HALIFAX -- Efforts have begun to protect marshlands in New Brunswick and Nova Scotia, which are integral to the endangered mainland moose's survival.

The marshlands and forest along the border between New Brunswick and Nova Scotia are an important land for the endangered mainland moose.

It’s a combination of bog and forest, both spectacular and primitive. But experts say the 1400 acres are now under threat.
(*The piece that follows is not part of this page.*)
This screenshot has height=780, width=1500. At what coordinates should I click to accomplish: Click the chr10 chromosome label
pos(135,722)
“Unfortunately a lot of it is being lost to farming, roads and other development, so there’s less habitat there for animals to move around,” says Andrew Holland of the Nature Conservancy of Canada. “So the Nature Conservancy of Canada is in a race to try to protect the best of what’s left.”
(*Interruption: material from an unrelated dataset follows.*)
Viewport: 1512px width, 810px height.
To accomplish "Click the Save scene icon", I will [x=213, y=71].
This land was owned by Hans Caemmerer, a former soldier of the German army who fought in the Second World War.

It was passed down to his daughter who is now giving it to the Nature Conservancy of Canada.

“Her late father was a prisoner of war in World War II, and ultimately came to Canada and the United States on vacation, fell in love with this part of New Brunswick and ended up buying these parcels of land, and now her intent is to donate them back,” says Holland.
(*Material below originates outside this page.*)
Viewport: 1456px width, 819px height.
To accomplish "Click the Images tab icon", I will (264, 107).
This stretch of land straddling the Nova Scotia and New Brunswick border on the Chignecto Isthmus plays a significant role in the NCC’s so-called ‘Moose Sex Project’.

“Our intent is to conserve it to allow New Brunswick moose to move over into Nova Scotia, and try to give moose in mainland Nova Scotia a fighting chance to survive by boosting the population numbers and the gene pool,” says Holland.

If that doesn’t happen, the mainland moose could be in even bigger trouble.

“It’s important for moose, mainland moose are endangered in Nova Scotia where surveys estimate there are 100 animals," explains Holland.

The Nature Conservancy of Canada is looking to raise $130,000 to cover things like surveys and legal fees in an attempt to encourage cross border breeding.

The total area now protected by the NCC is 4,800 acres.